Select Add Evidence.
In the next steps, enter a Name, Description, Owner, and Artifact.
The Artifact section is where you can add a URL, upload a file, or indicate that this item does not need an artifact.
To upload a file, under the Artifact sections select File from the Source dropdown options.
Then, select Attach file.
You can either upload evidence directly from your machine, or link a preferred cloud file provider.
Select the desktop icon (
) to upload evidence directly from your machine, or
Select the desired cloud provider icon to link to that provider.
If you selected Google as your cloud provider:
Allow Drata to access See your Google Drive labels to view the labels in Evidence Library. If you do not allow this, the labels are not viewable in Evidence library.

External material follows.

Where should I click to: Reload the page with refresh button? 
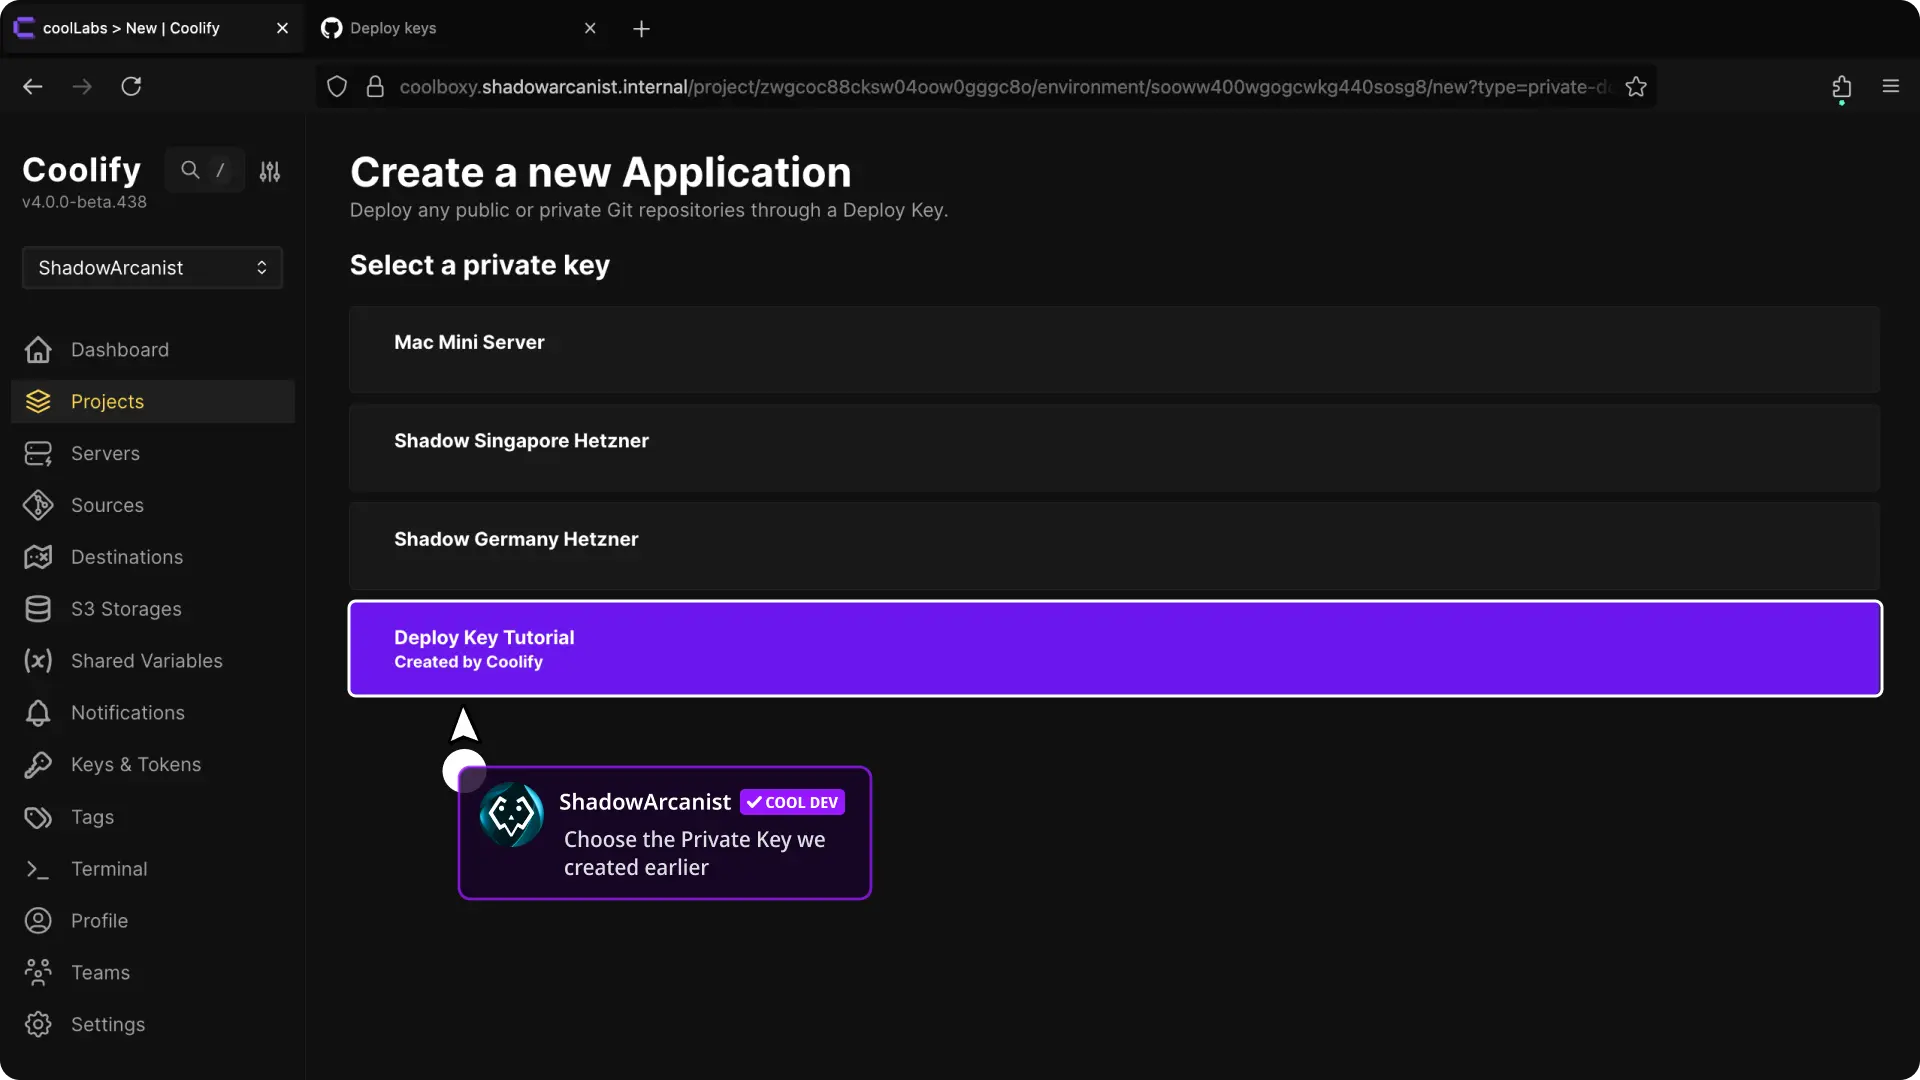[x=131, y=87]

If you selected Microsoft OneDrive, ensure to log into your preferred work account using the right credentials.
If you selected OneDrive and more than one Drive associated with the account, ensure to select the preferred drive from the Drive dropdown menu.
For those that linked a cloud provider: After linking the provider, you can browse all the files from your account directly from Drata. You search thru the search icon to find your files or folders with keywords.
Once you’ve uploaded a file, enter the Creation date and Renewal date.
Optionally, you can link the evidence to controls by selecting on Link control. Then, you can search and select the controls you want to link the evidence to.
You can unlink a control by expanding the control tile and clicking the Unlink icon.
Once you select Save, the evidence will be created and linked to the respective controls in Drata.
Add a manual Evidence from the Control page
Add a manual Evidence from the Control page
Navigate to the Controls page and select a control.
On the control drawer, scroll down to the Control Evidence section. Select Add in the Evidence Library section.
Select Add Evidence.
Enter the evidence details, upload a file or URL, and optionally link other controls.
Save your changes. You will be taken back to the control drawer. Any changes made within the control drawer will also be synced to Evidence Library.
View or update evidence
On the Evidence Library page, there is a table of evidences. If the evidence status needs attention like upcoming renewal or past renewal, the banner on the top will guide you to the next steps.
You can also use filters to sort by status, source, owner, or framework. You can also search for evidences by name or linked controls.
Select the manual evidence or select Update to modify manual evidence.
Artifact
Under the Artifact section, if you have updated your evidence with a new artifact, the previous artifacts will be shown in the past artifacts tab. The associated creation date and renewal date for all versions will be shown. If there is no previous evidence uploaded, the previous artifacts tab will not be available.
Select View file to view the artifact or Update dates to update the creation or the renewal dates.
Bulk assign evidence owners
Users can also bulk reassign evidence owners by selecting one or more test or manual evidences and selecting on Assign evidence owner.
Test evidence details like overview or linked controls cannot be updated. The only editable attribute is the evidence owner. To update overview or linked controls, please update the corresponding tests from the Monitoring or the Controls page.
Delete manual evidence
⚠️ Warning: Deleting manual evidence is a permanent action. The evidence will be removed and deleted from all linked controls.
Delete multiple manual evidences
Navigate to Evidence Library page by selecting Evidence Library on the left side navigation.
Select one or more evidences
Then, select Delete evidence.
Delete specific evidence
Navigate to the Evidence Library page by selecting Evidence Library on the left side navigation.
Click on the evidence you want to delete in the Evidence library.
On the evidence details page, click on the 3 dots at the top and click on the ‘Delete’ option
Test evidences cannot be deleted. If users do not want a test to generate evidence, they can do so by disabling the test.